* [Work to be completed]:
Once you reach the line with "Task: Click the pencil" in the material below, copy each line exactly up to and including the line with "Click 'Ver tradução' under the caption", and skip the pictures.

* [Material provided]:
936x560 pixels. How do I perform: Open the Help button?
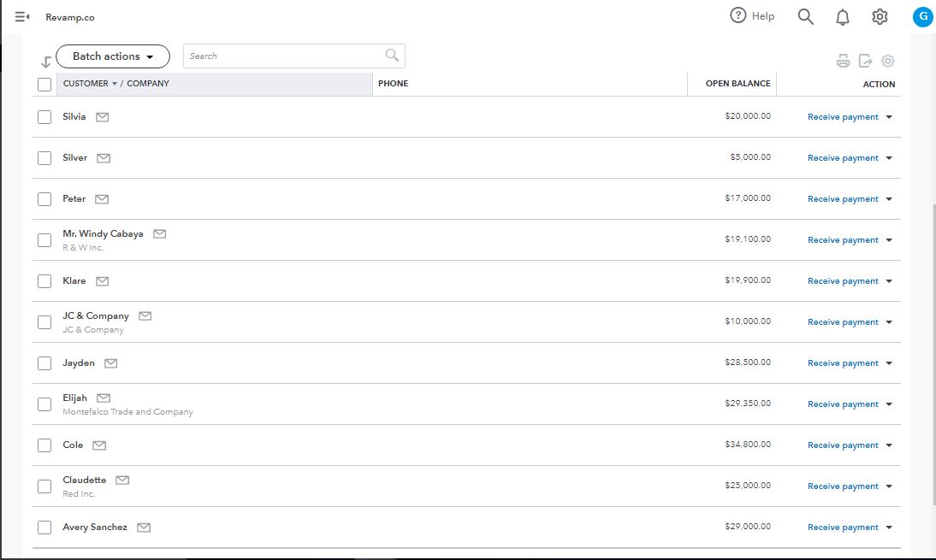click(752, 16)
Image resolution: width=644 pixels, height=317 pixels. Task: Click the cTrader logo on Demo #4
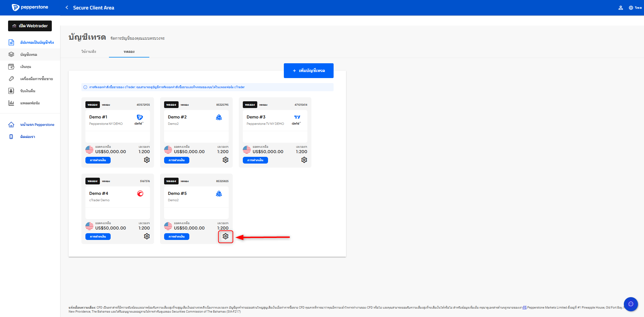pos(140,193)
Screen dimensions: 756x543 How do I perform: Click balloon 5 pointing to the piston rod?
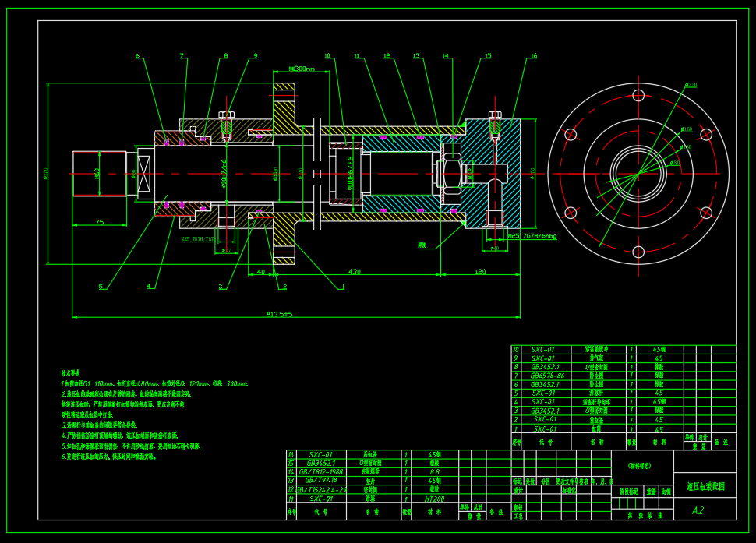pos(100,287)
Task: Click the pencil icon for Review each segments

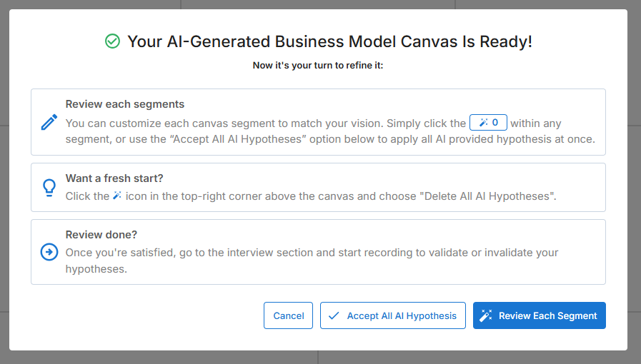Action: pos(49,122)
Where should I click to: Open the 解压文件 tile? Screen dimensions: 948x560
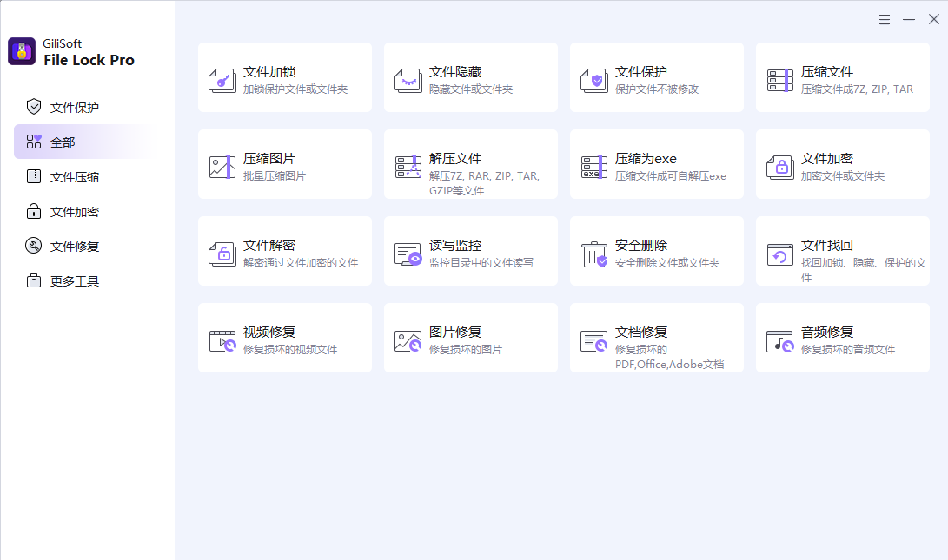coord(470,164)
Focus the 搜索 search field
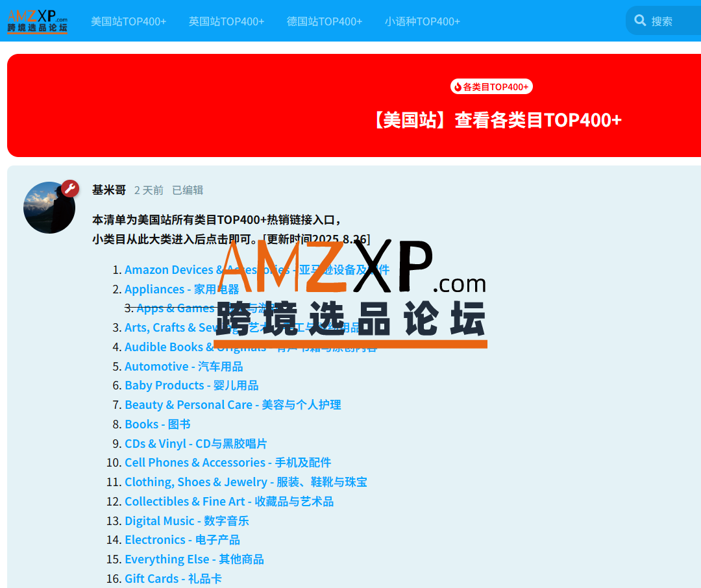The image size is (701, 588). click(672, 21)
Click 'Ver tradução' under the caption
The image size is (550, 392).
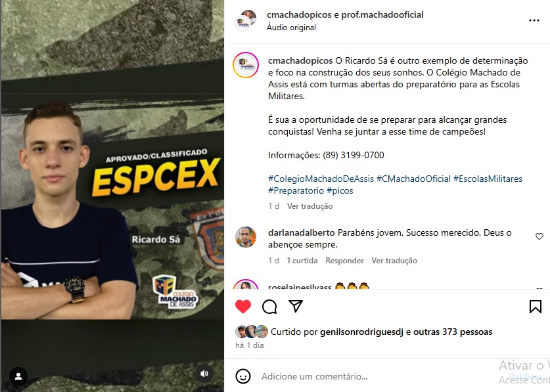pyautogui.click(x=309, y=206)
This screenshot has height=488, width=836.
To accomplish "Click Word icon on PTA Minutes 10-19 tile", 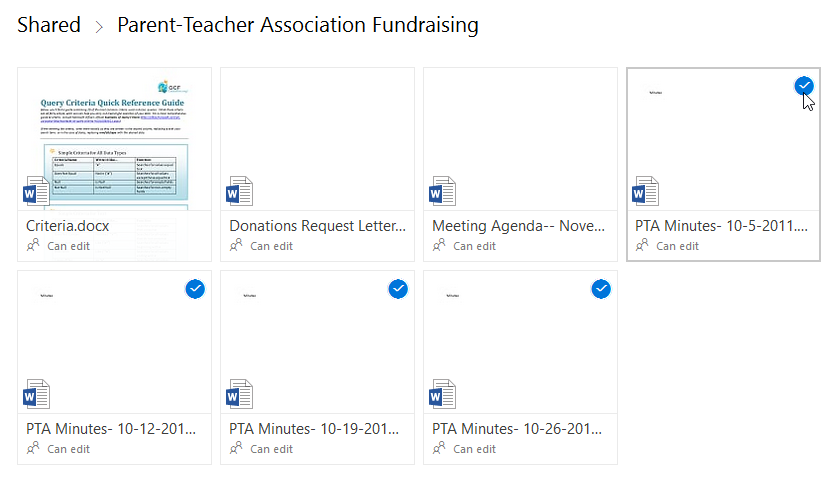I will (x=238, y=393).
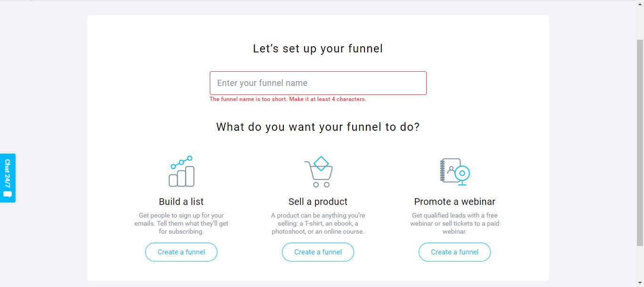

* [Completed task]:
Task: Click the pencil icon for Review each segments

Action: pos(49,122)
Where should I click to: Open the 解压文件 tile? Screen dimensions: 948x560
coord(470,164)
Focus the 搜索 search field
The image size is (701, 588). click(672, 21)
Click 'Ver tradução' under the caption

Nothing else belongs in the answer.